Rotator cuff disease is a common disorder that affects 30 to 50 percent of people over the age of 50. The disease often leads to shoulder pain and loss of function. While many think of this as a 'tear' due to an injury or sustained over/misuse, some studies suggest genetics might play a role.

"People are living longer and more active lives, but a large percentage of these people may suffer from rotator cuff disease," explains Lead Investigator in the study, Dominique Dabija, MS, a medical student at Vanderbilt University School of Medicine. "Identifying a genetic link can help early recognition of individuals at higher risk and could warrant application of prevention strategies for this specific population.

To assess if there could be a genetic or familial predisposition to rotator cuff disease, Dabija -- along with Chan Gao, MD, PhD; Todd L. Edwards, MS, PhD; John Kuhn, MD, MS; and Nitin B. Jain, MD, MSPH, also from Vanderbilt University Medical Center -- looked through two databases (PubMed and EMBASE) that hold thousands of medical research studies to identify those using the term "rotator cuff." They searched all studies in the databases through March 2016 and narrowed down 251 citations to seven studies that were relevant to their literature review.

"Different studies on similar topics may produce different results depending on the specific methods and populations looked at," explains Dabija. "Our literature review compiles all of these studies to look at the data on a larger scale, and this allows us to identify macro trends as well as research gaps that need to be filled."

Four of the seven studies reviewed by Dabija's team assess whether there is a familial predisposition to rotator cuff disease. One of these found if an individual has a sibling with a rotator cuff tear, he or she is twice as likely to also have a tear and nearly five times more likely to have associated pain and loss of function.
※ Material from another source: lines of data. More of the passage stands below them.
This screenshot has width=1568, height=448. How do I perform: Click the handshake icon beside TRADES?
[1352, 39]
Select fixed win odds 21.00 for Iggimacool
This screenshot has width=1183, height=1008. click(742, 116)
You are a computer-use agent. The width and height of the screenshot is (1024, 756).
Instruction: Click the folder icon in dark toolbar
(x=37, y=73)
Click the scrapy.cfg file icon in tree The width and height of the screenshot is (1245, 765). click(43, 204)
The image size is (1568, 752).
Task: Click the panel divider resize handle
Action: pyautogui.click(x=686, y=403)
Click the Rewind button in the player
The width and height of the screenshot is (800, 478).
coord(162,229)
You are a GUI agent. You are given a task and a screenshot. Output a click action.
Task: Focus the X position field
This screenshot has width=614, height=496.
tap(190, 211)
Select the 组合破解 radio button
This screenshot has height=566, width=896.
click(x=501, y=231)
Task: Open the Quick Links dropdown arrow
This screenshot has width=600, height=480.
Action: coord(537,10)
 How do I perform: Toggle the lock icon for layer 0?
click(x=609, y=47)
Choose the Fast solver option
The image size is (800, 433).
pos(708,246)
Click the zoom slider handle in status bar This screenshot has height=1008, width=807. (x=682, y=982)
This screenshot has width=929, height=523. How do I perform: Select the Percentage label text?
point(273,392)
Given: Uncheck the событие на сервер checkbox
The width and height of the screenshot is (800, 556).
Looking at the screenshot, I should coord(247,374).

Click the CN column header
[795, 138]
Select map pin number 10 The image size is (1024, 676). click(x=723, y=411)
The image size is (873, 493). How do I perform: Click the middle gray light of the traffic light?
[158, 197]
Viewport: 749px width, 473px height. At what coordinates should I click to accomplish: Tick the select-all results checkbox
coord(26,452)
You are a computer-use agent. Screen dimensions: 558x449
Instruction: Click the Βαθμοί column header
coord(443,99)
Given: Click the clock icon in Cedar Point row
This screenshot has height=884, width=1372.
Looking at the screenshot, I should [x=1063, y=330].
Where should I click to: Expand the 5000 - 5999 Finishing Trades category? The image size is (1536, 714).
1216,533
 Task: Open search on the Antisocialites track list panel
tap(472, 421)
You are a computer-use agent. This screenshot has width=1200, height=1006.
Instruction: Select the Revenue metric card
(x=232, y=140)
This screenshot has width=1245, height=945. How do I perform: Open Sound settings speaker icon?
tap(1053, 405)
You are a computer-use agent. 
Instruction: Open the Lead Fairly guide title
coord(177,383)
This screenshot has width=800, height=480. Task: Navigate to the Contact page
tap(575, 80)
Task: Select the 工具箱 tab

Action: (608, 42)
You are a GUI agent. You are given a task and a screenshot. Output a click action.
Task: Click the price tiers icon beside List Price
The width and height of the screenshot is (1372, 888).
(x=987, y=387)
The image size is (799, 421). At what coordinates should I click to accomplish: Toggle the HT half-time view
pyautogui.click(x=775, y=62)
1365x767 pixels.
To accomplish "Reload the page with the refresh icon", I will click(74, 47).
This is in comparison to if that individual did not have a sibling with a tear.

Another study reviewed by Dabija's team showed that a significantly higher number of individuals with tears (32.3 percent) had family members with a history of tears or surgery on their rotator cuffs than those without tears (18.3 percent).

A third study found if an individual is diagnosed with a rotator cuff tear before the age of 40, there is a higher likelihood that any of his or her family members -- immediate or extended -- will also have a tear. In contrast, if an individual is diagnosed with a rotator cuff tear after the age of 40, only close family members -- parents, siblings, grandparents, aunts/uncles -- have a higher likelihood of having a tear. This difference may also be attributed to environmental factors.

The other three studies investigated whether there is a genetic predisposition to rotator cuff disease, and these noted certain patterns of genes were found more often in people with rotator cuff disease when compared to those without rotator cuff disease.

"Although there was a small number of studies in this literature review -- pointing to a need for more studies on this topic -- the consensus among all seven studies is rotator cuff disease is a heritable trait," says Dabija. "More large-scale studies need to be performed, and these results can assist in identifying individuals at higher risk of developing a tear and then help them before they have pain."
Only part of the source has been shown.